Saved data entries
********

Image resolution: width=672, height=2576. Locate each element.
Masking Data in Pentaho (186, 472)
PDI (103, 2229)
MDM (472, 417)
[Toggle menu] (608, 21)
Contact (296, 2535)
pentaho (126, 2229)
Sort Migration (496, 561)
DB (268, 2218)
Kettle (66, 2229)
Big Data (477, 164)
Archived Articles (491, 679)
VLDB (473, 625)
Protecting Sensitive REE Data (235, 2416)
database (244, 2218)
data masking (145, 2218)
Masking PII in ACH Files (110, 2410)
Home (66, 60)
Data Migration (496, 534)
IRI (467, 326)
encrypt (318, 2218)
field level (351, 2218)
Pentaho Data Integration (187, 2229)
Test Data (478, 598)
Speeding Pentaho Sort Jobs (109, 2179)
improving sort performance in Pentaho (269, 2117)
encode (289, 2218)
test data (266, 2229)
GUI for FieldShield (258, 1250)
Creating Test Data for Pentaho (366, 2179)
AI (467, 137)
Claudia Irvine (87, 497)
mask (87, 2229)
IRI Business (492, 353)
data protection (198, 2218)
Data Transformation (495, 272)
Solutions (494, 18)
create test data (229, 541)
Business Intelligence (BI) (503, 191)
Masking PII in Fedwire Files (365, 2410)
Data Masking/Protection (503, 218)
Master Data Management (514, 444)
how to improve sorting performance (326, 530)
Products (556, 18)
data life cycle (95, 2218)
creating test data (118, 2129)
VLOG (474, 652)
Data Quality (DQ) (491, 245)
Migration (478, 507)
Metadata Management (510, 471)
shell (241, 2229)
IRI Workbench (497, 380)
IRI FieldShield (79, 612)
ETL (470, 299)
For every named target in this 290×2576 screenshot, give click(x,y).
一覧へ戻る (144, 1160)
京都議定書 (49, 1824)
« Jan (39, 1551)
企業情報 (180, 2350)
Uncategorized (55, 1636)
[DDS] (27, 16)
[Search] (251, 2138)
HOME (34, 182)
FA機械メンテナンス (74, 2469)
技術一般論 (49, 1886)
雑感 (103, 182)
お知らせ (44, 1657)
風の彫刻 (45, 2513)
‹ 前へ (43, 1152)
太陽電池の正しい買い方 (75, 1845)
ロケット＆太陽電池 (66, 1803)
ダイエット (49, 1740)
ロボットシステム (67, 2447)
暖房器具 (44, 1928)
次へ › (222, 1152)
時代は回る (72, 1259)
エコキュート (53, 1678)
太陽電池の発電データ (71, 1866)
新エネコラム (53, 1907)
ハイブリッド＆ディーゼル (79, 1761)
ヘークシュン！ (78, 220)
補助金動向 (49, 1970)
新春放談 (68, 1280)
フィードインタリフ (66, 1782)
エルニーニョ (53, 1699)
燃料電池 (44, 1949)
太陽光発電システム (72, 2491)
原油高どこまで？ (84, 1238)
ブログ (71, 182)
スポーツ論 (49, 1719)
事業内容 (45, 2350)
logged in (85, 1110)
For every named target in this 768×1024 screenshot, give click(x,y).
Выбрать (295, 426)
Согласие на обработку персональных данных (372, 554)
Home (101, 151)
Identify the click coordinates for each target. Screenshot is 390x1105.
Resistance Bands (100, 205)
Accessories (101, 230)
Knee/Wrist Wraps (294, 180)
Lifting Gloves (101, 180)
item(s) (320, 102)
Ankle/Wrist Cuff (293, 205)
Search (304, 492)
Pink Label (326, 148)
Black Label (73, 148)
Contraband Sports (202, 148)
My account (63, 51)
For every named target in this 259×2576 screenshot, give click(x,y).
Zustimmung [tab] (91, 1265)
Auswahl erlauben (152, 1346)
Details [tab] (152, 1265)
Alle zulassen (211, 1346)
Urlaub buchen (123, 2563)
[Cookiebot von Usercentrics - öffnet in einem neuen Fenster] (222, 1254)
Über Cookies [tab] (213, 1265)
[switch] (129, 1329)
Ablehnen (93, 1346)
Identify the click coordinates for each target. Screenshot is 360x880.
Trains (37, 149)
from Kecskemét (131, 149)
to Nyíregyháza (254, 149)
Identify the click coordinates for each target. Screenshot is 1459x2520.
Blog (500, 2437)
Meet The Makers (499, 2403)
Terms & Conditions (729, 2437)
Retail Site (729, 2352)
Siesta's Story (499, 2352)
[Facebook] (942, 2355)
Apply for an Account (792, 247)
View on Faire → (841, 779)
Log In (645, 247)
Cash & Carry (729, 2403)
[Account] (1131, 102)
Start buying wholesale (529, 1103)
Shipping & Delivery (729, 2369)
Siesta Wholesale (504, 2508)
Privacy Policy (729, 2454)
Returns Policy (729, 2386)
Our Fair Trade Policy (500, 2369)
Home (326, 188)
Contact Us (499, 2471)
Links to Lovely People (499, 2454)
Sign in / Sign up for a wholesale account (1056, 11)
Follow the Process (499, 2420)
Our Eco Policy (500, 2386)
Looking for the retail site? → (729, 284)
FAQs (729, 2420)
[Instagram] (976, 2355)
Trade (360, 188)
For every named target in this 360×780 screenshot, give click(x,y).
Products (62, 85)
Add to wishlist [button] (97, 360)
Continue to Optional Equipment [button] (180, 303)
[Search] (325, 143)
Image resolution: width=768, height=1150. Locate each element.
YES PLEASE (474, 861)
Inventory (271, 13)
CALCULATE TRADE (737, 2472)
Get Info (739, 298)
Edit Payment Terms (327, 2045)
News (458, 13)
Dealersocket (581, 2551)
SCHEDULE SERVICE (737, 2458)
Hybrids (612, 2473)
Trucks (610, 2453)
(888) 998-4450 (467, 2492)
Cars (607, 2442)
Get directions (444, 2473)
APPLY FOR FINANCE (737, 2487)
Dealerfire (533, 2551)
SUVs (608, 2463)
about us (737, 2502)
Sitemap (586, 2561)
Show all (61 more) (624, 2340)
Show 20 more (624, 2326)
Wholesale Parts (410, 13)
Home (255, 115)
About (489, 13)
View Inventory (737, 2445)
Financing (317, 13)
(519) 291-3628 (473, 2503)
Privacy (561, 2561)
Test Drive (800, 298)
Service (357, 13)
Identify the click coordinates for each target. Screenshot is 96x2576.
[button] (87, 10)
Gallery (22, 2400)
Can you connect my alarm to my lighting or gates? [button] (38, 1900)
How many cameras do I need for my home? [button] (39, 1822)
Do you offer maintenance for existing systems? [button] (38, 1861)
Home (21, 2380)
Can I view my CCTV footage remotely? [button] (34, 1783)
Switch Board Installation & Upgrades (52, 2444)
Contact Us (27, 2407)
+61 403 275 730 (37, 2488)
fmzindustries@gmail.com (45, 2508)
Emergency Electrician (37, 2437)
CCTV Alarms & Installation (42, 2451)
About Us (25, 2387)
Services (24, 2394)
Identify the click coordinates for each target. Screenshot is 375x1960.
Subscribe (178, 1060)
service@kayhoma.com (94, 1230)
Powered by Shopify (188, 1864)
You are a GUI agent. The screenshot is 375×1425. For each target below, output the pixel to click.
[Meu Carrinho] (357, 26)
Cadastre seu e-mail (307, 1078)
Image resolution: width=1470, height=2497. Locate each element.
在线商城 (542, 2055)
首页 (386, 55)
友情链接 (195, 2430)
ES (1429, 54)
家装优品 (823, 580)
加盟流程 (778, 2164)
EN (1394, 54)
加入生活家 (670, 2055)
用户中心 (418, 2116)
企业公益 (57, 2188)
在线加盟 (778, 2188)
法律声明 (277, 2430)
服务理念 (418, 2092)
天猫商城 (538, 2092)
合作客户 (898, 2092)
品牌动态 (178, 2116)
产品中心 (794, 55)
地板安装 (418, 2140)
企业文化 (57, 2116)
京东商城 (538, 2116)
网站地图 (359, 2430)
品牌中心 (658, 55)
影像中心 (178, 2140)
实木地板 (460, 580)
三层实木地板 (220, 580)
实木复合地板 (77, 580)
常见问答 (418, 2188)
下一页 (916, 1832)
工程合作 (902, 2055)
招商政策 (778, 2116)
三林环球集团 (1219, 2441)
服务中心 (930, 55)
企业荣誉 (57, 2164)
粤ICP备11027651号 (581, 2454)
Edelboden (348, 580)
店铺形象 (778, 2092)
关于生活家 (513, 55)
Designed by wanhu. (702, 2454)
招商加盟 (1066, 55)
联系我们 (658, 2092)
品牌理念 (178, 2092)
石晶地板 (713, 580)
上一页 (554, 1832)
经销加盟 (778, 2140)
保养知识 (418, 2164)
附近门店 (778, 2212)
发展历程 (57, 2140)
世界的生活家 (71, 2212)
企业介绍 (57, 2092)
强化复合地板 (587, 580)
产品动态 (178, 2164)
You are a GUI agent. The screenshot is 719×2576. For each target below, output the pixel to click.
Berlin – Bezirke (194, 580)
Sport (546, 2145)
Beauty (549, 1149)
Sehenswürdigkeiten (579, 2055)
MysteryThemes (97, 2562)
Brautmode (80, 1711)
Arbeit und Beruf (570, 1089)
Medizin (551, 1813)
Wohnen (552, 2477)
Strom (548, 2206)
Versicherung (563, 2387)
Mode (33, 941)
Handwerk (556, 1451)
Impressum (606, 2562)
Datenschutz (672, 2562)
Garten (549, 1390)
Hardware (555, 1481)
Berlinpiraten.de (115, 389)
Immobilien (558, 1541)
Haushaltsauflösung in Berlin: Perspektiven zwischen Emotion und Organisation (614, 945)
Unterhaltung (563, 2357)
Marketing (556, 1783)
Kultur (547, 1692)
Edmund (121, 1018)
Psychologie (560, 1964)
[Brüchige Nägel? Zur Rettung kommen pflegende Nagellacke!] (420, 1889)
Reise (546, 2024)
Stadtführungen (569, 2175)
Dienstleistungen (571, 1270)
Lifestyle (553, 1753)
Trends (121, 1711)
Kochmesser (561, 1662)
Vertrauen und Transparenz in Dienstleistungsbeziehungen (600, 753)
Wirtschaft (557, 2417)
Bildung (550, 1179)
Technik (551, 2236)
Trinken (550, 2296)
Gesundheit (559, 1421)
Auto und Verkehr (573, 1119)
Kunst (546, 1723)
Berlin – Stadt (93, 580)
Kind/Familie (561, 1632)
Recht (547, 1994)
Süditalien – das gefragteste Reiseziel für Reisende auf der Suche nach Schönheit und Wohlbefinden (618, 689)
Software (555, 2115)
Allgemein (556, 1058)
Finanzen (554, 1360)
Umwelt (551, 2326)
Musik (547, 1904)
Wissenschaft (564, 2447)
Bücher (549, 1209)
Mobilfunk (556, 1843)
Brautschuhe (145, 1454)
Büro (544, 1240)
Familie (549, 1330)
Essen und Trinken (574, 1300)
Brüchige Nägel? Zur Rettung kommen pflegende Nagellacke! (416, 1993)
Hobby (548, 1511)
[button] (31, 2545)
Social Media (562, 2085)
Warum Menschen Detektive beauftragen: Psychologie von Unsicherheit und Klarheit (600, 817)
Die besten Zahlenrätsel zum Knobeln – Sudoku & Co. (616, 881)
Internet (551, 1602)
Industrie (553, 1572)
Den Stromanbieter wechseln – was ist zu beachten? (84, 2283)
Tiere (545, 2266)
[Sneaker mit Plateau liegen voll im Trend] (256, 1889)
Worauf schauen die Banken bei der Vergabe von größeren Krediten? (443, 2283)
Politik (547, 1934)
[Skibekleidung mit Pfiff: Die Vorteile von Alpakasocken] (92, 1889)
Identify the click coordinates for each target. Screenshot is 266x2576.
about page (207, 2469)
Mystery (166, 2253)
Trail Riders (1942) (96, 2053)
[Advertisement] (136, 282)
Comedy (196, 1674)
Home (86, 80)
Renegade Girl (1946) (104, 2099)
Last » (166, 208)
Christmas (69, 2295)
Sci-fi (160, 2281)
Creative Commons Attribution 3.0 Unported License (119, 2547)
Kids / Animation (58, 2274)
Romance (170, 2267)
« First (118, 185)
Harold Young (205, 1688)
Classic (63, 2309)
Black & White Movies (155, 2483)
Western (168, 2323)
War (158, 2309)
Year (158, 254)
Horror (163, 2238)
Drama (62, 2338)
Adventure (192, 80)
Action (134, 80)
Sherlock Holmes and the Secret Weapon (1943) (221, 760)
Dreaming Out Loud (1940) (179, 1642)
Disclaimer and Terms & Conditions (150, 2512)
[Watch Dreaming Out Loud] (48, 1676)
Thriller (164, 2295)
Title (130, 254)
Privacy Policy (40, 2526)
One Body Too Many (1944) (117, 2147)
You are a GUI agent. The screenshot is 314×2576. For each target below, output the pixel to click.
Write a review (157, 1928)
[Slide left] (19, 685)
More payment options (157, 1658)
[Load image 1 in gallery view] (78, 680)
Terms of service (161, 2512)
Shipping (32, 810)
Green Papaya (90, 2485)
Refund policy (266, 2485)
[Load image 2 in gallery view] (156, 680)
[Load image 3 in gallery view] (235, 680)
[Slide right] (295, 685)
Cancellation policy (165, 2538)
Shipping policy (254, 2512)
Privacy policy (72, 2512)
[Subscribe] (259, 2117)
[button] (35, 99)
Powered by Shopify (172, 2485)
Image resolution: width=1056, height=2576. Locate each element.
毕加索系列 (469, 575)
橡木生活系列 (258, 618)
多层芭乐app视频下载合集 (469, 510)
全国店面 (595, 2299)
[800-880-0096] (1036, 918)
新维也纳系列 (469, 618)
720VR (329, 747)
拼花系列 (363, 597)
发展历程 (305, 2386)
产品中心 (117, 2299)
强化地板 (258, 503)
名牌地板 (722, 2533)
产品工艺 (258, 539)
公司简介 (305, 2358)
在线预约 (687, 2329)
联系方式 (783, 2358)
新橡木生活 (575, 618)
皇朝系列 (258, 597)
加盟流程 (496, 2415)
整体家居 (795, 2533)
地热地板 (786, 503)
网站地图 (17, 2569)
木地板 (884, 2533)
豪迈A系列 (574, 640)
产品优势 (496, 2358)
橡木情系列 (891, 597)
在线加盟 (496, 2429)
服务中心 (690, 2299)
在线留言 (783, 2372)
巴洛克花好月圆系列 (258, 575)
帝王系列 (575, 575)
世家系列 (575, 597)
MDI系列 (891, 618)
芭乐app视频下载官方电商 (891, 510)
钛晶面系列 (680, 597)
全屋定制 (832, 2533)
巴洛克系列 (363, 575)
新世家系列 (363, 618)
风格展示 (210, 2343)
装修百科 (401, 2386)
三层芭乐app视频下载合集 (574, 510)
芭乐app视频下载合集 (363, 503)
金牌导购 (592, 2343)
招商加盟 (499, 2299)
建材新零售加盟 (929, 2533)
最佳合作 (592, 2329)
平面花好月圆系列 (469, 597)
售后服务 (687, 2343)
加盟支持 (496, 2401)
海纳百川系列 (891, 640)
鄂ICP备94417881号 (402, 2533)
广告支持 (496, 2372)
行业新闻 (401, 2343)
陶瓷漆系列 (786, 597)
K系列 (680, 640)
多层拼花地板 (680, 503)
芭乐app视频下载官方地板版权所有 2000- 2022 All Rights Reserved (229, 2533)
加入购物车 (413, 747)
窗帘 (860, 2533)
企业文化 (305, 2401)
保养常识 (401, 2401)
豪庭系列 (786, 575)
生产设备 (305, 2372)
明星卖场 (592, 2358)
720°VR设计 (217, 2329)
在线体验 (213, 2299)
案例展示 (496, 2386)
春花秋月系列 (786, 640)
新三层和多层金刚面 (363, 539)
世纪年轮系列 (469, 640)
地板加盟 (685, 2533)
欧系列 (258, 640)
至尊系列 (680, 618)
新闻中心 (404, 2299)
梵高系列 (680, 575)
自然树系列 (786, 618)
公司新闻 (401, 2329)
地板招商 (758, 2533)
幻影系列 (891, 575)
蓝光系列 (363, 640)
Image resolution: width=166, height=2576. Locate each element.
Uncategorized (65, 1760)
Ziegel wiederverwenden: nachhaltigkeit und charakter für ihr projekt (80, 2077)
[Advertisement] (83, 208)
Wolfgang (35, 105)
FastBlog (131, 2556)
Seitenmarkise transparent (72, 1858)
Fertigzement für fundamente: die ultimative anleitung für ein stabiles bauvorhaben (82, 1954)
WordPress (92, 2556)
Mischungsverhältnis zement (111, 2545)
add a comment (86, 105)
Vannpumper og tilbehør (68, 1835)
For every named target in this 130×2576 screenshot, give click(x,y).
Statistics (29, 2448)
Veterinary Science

********

## TASK PROMPT
Out of the data above, give again only the lines starting at the one holding "Add to wishlist [button] (97, 360)" and ending at the one holding "Gallery (22, 2400)", unchanged.

## COMPLETED EXERCISE
Add to wishlist [button] (97, 360)
Continue to Optional Equipment [button] (180, 303)
[Search] (325, 143)
Image resolution: width=768, height=1150. Locate each element.
YES PLEASE (474, 861)
Inventory (271, 13)
CALCULATE TRADE (737, 2472)
Get Info (739, 298)
Edit Payment Terms (327, 2045)
News (458, 13)
Dealersocket (581, 2551)
SCHEDULE SERVICE (737, 2458)
Hybrids (612, 2473)
Trucks (610, 2453)
(888) 998-4450 (467, 2492)
Cars (607, 2442)
Get directions (444, 2473)
APPLY FOR FINANCE (737, 2487)
Dealerfire (533, 2551)
SUVs (608, 2463)
about us (737, 2502)
Sitemap (586, 2561)
Show all (61 more) (624, 2340)
Show 20 more (624, 2326)
Wholesale Parts (410, 13)
Home (255, 115)
About (489, 13)
View Inventory (737, 2445)
Financing (317, 13)
(519) 291-3628 (473, 2503)
Privacy (561, 2561)
Test Drive (800, 298)
Service (357, 13)
Identify the click coordinates for each target. Screenshot is 96x2576.
[button] (87, 10)
Gallery (22, 2400)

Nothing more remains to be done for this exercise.